I'm trying to solve the following trigonometric equation
$$1+\sin(x)+\sin(2x)+\sin(3x)=\cos(x)+\cos(2x)+\cos(3x)$$
but I can't get any further than
$\iff 1 + 2\sin(2x)\cos(x) + \sin(2x) = 2\cos(2x)\cos(x) + \cos(2x)$
$\iff 1 + \sin(2x)(2\cos(x) + 1) = \cos(2x)(2\cos(x) + 1)$
$\iff 1 + \sin(2x)(2\cos(x) + 1) = \cos(2x)(2\cos(x) + 1)$
$\iff 1 = (\cos(2x)-\sin(2x))(2\cos(x) + 1)$
Could someone point me out in the right direction?

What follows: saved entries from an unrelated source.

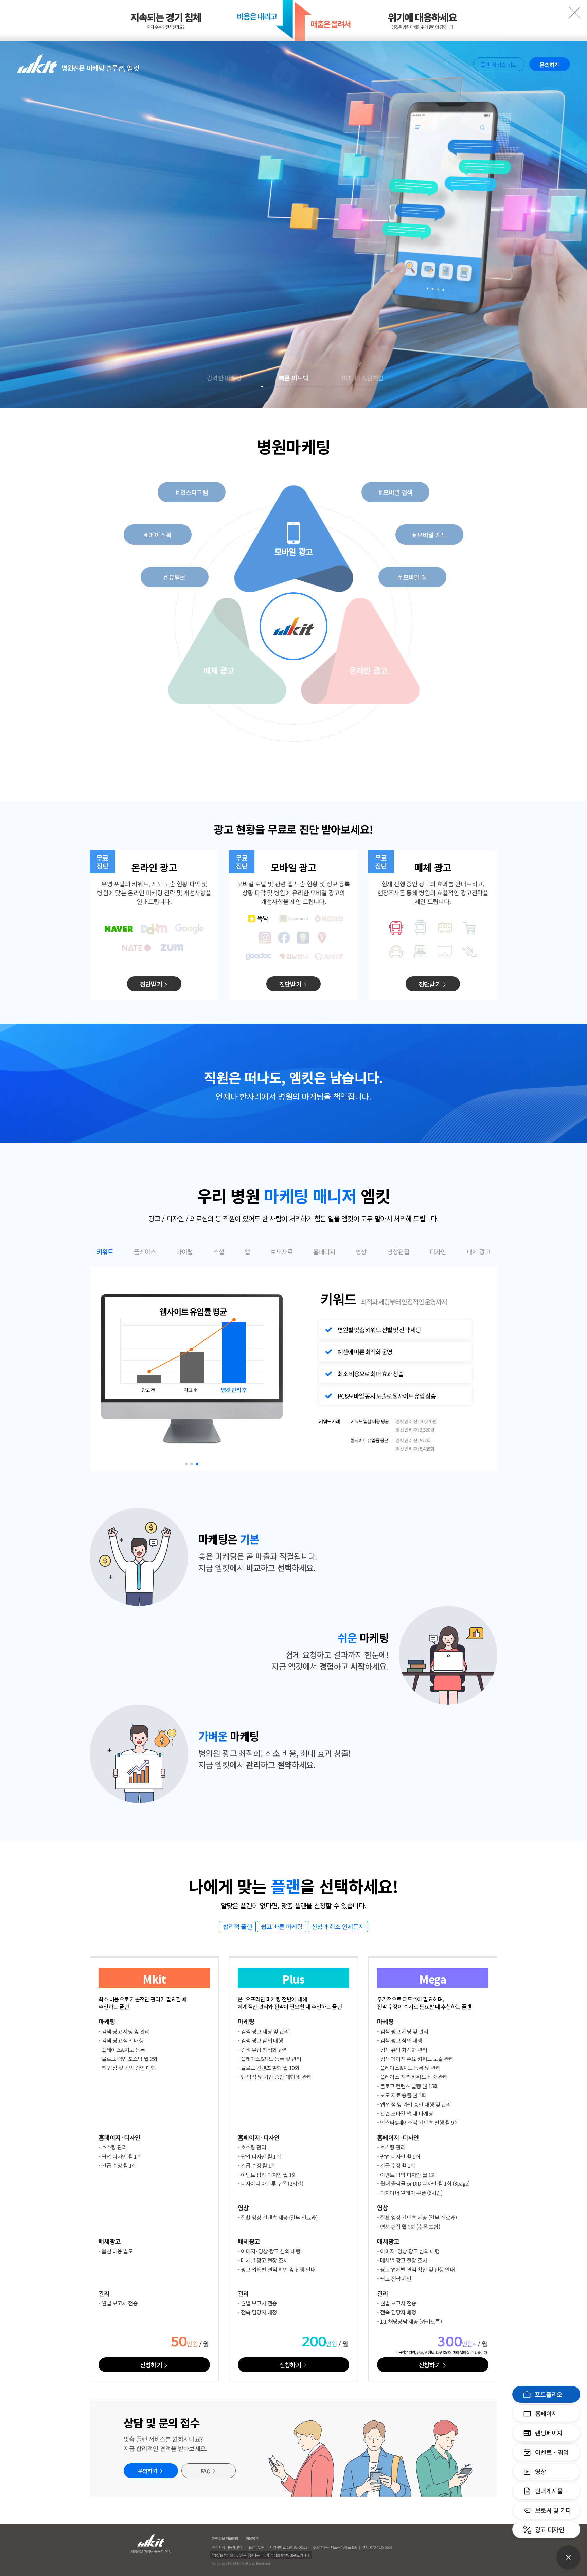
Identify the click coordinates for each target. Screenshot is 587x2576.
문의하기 (549, 64)
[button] (186, 1464)
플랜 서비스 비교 (499, 64)
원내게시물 (549, 2490)
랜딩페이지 (549, 2432)
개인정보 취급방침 (225, 2538)
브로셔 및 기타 (553, 2510)
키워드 (105, 1251)
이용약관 (252, 2538)
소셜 (219, 1251)
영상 (540, 2471)
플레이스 (145, 1251)
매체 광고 (479, 1251)
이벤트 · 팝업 (552, 2452)
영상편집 (398, 1251)
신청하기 (151, 2364)
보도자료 (282, 1251)
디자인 (438, 1251)
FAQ (205, 2471)
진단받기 (151, 983)
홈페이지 (546, 2413)
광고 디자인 (549, 2529)
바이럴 (184, 1251)
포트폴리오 (549, 2394)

Let us use the Swiss army knife of trigonometry by setting $t = \tan(\frac{x}{2})$. One gets \begin{align} \sin{x} &= \frac{2t}{1+t^2} \\ \sin{2x} &= 2\sin{x}\cos{x} = \frac{4t(1-t^2)}{(1+t^2)^2}\\ \sin{3x} &= 3\sin{x}- 4\sin^3{x} = \frac{6t}{1+t^2} - \frac{32t^3}{(1+t^2)^3} \\ \cos{x} &= \frac{1-t^2}{1+t^2} \\ \cos{2x} &= \cos^2{x} - \sin^2{x} = \frac{t^4-6t^2 + 1}{(1+t^2)^2}\\ \cos{3x} &= 4\cos^3{x} - 3 \cos{x} = \frac{(1-t^2)^3}{(1+t^2)^3} - \frac{3(1-t^2)}{1+t^2} \end{align} Substituting in your equation, and up to possible errors, one finally gets the equation $$ t^6 + 2t^5 -3t^4 -8t^3 +11t^2 +6t -1 = 0 $$ which has two real roots and four complex roots. According to WolframAlpha, the real roots are $0.136187$ and $- 0.548975$.